WORK INSTRUCTIONS: Go through the records below and show every line with the string "agent".

*** Opening of MATERIALS PROVIDED ***

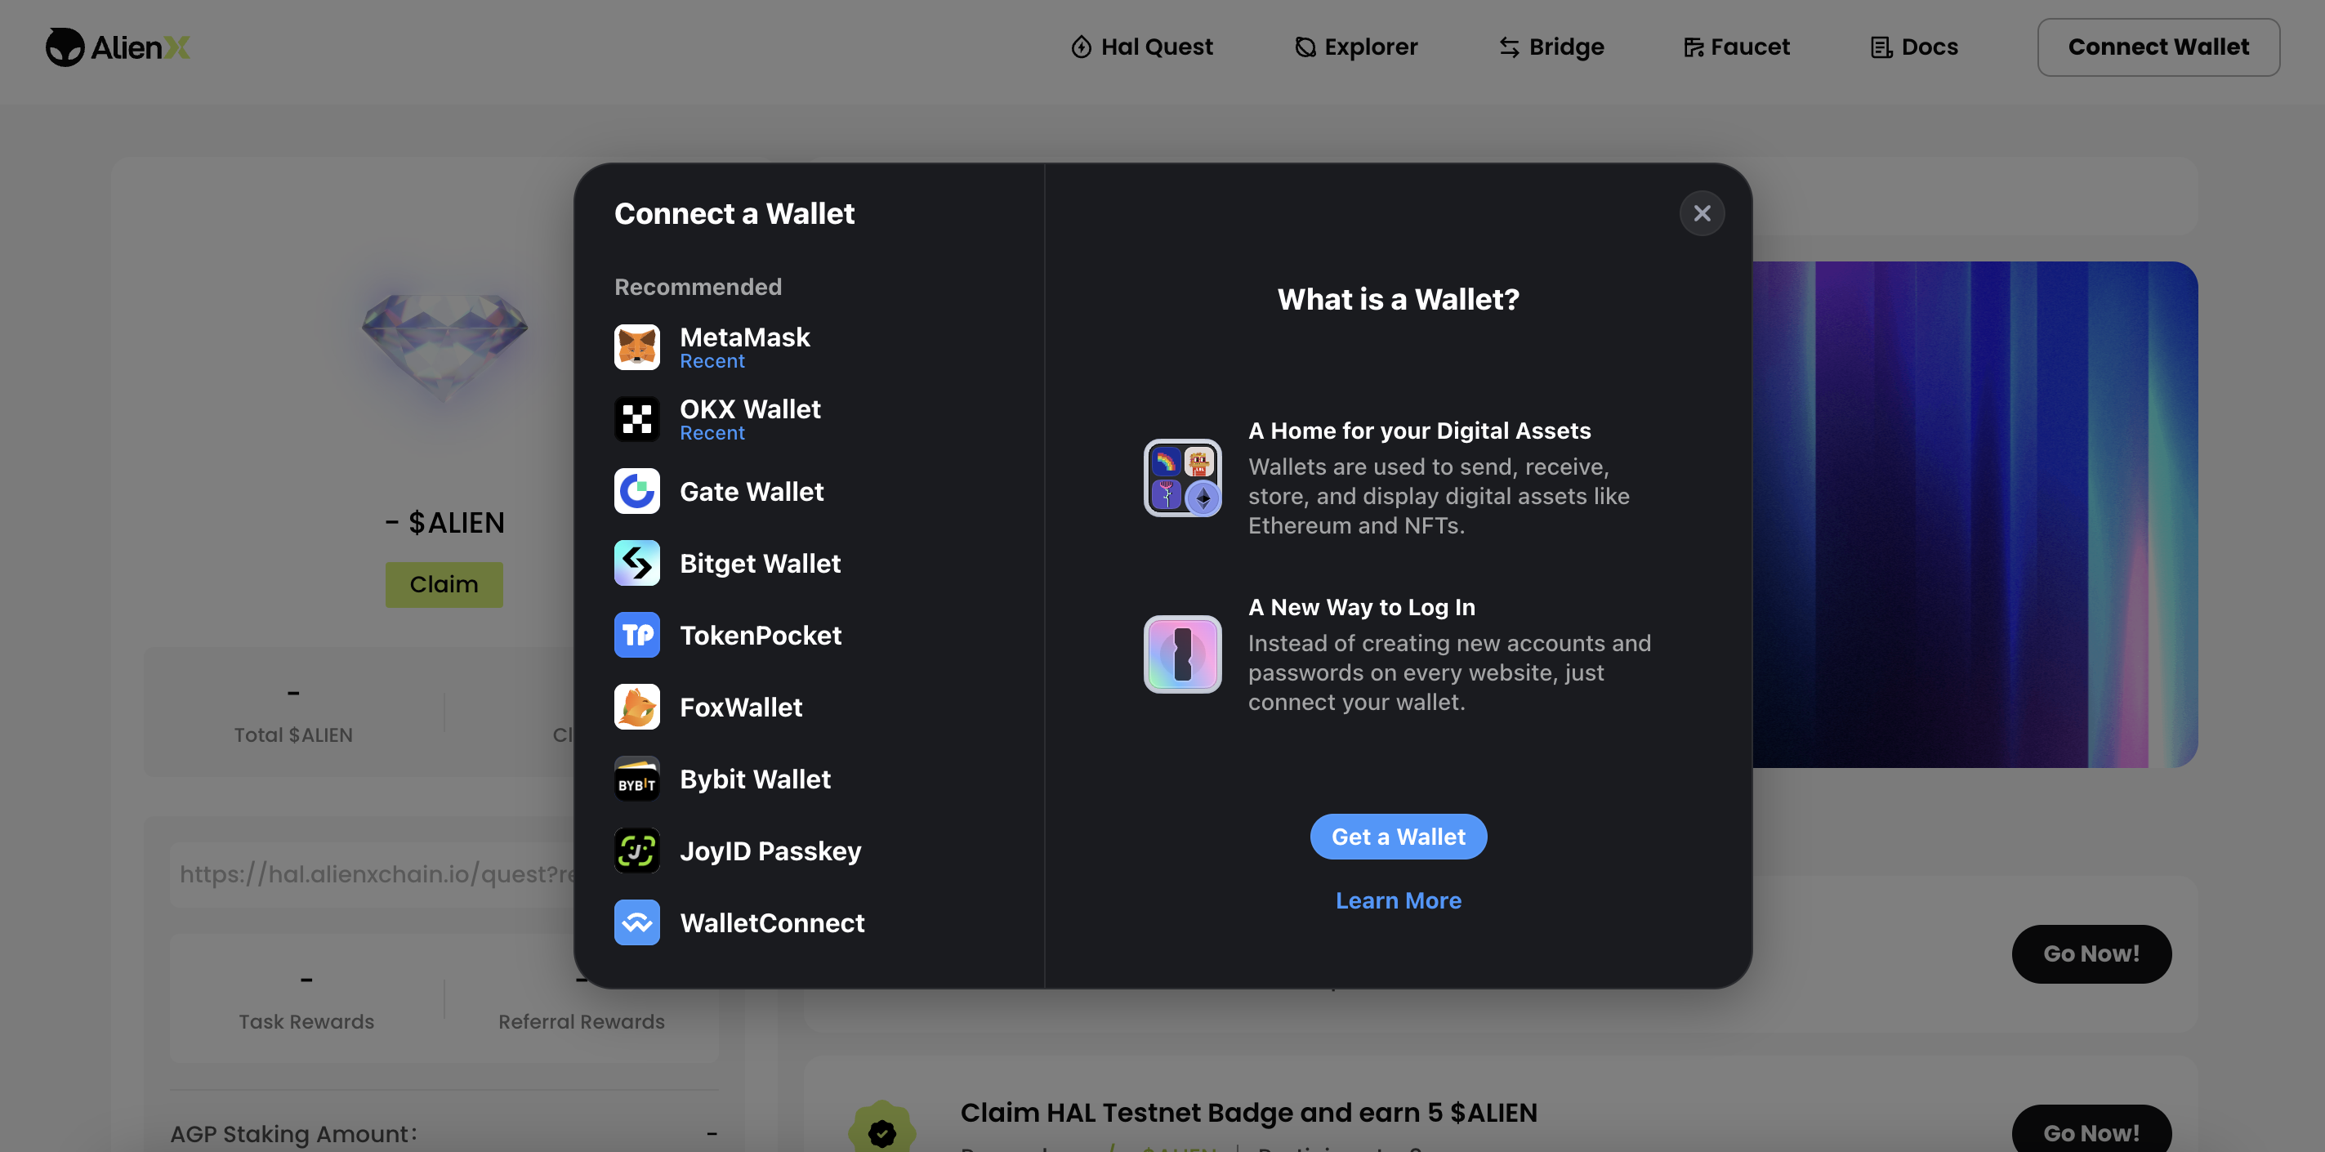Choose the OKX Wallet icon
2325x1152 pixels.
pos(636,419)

*** Close of MATERIALS PROVIDED ***
*** Opening of MATERIALS PROVIDED ***

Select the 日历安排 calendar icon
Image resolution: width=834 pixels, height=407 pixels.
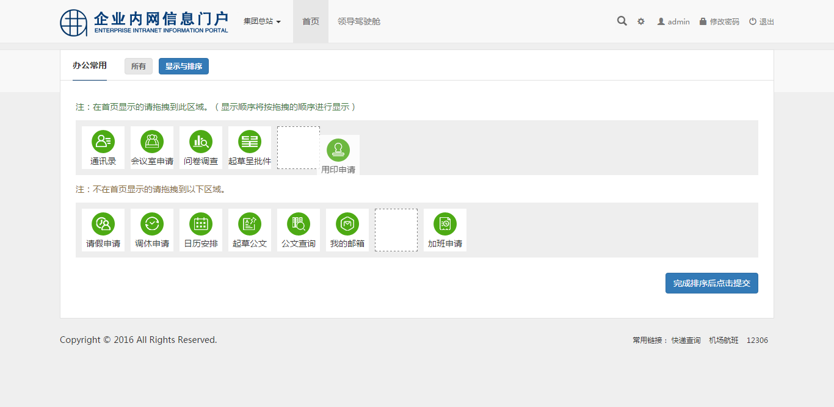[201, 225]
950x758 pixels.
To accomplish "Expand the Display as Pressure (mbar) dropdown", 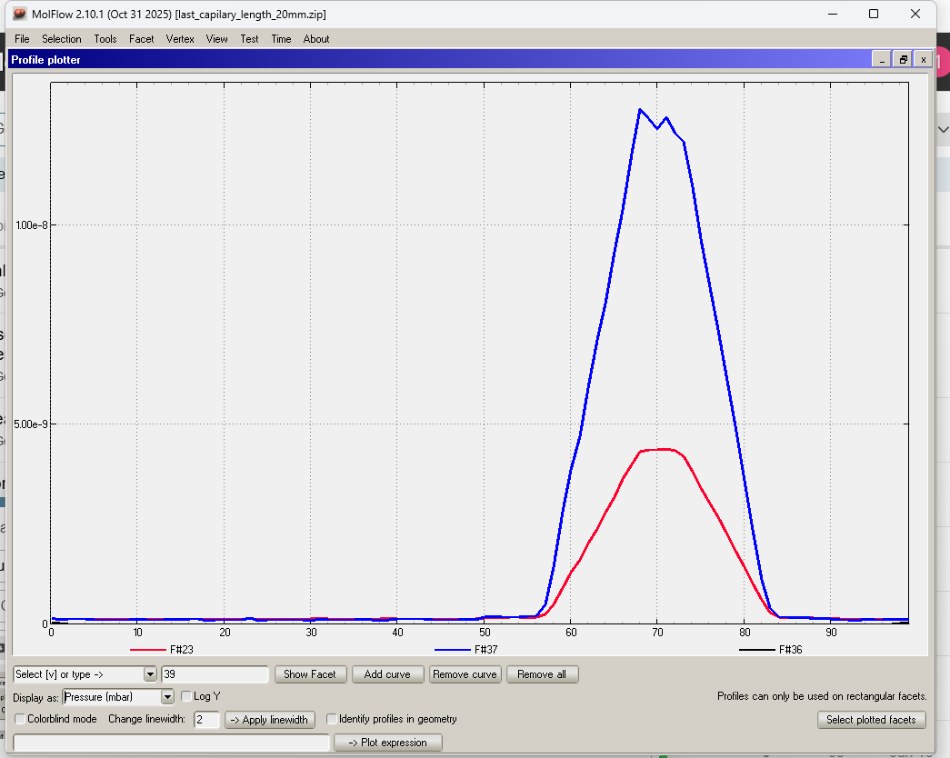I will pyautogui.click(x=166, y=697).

*** Close of MATERIALS PROVIDED ***
*** Opening of MATERIALS PROVIDED ***

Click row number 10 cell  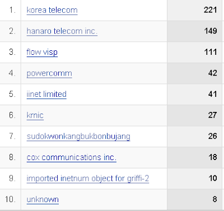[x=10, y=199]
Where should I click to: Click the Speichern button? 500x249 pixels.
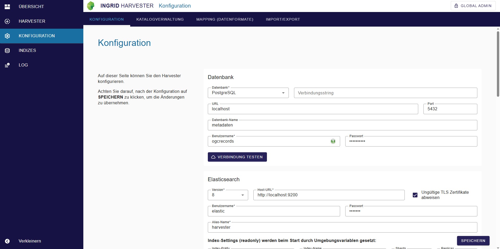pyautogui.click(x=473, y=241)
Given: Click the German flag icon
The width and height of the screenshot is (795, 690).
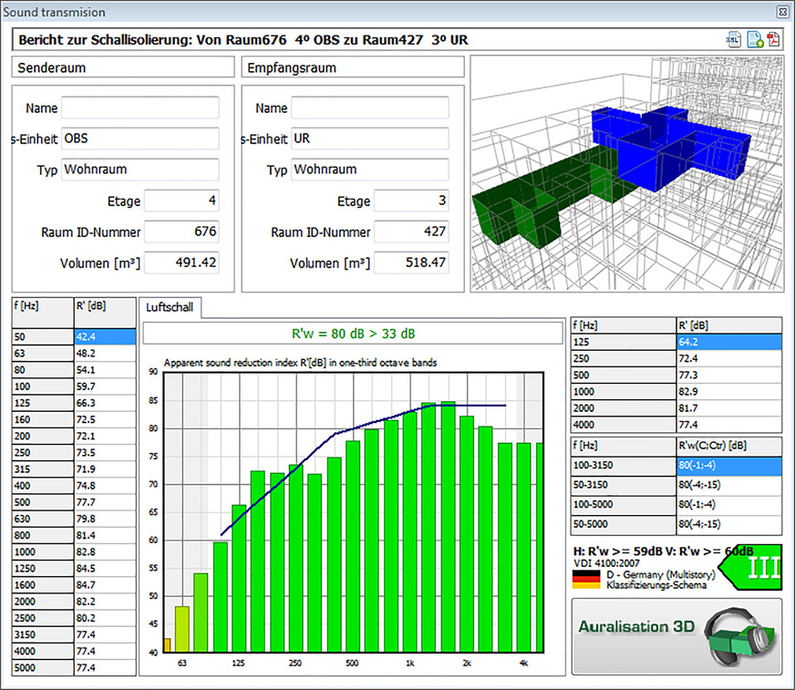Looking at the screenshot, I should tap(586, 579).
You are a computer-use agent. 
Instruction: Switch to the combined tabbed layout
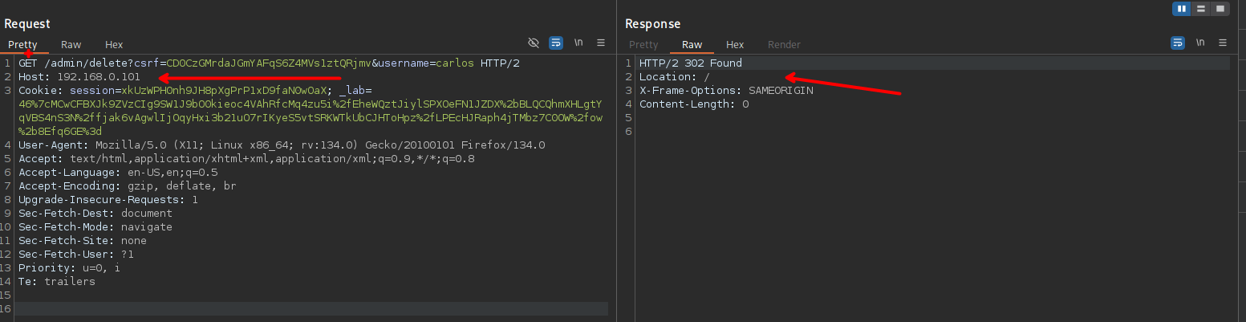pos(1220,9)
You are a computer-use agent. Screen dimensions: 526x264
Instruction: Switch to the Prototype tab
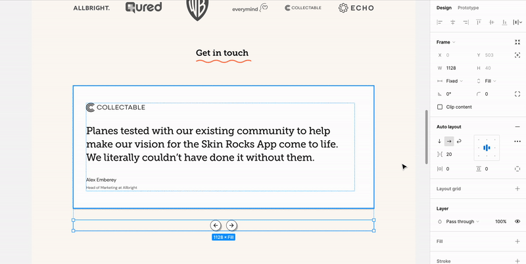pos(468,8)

*** Close of MATERIALS PROVIDED ***

EXPECTED ANSWER:
You are a computer-use agent. 
You are a computer-use agent. Screen dimensions: 526x264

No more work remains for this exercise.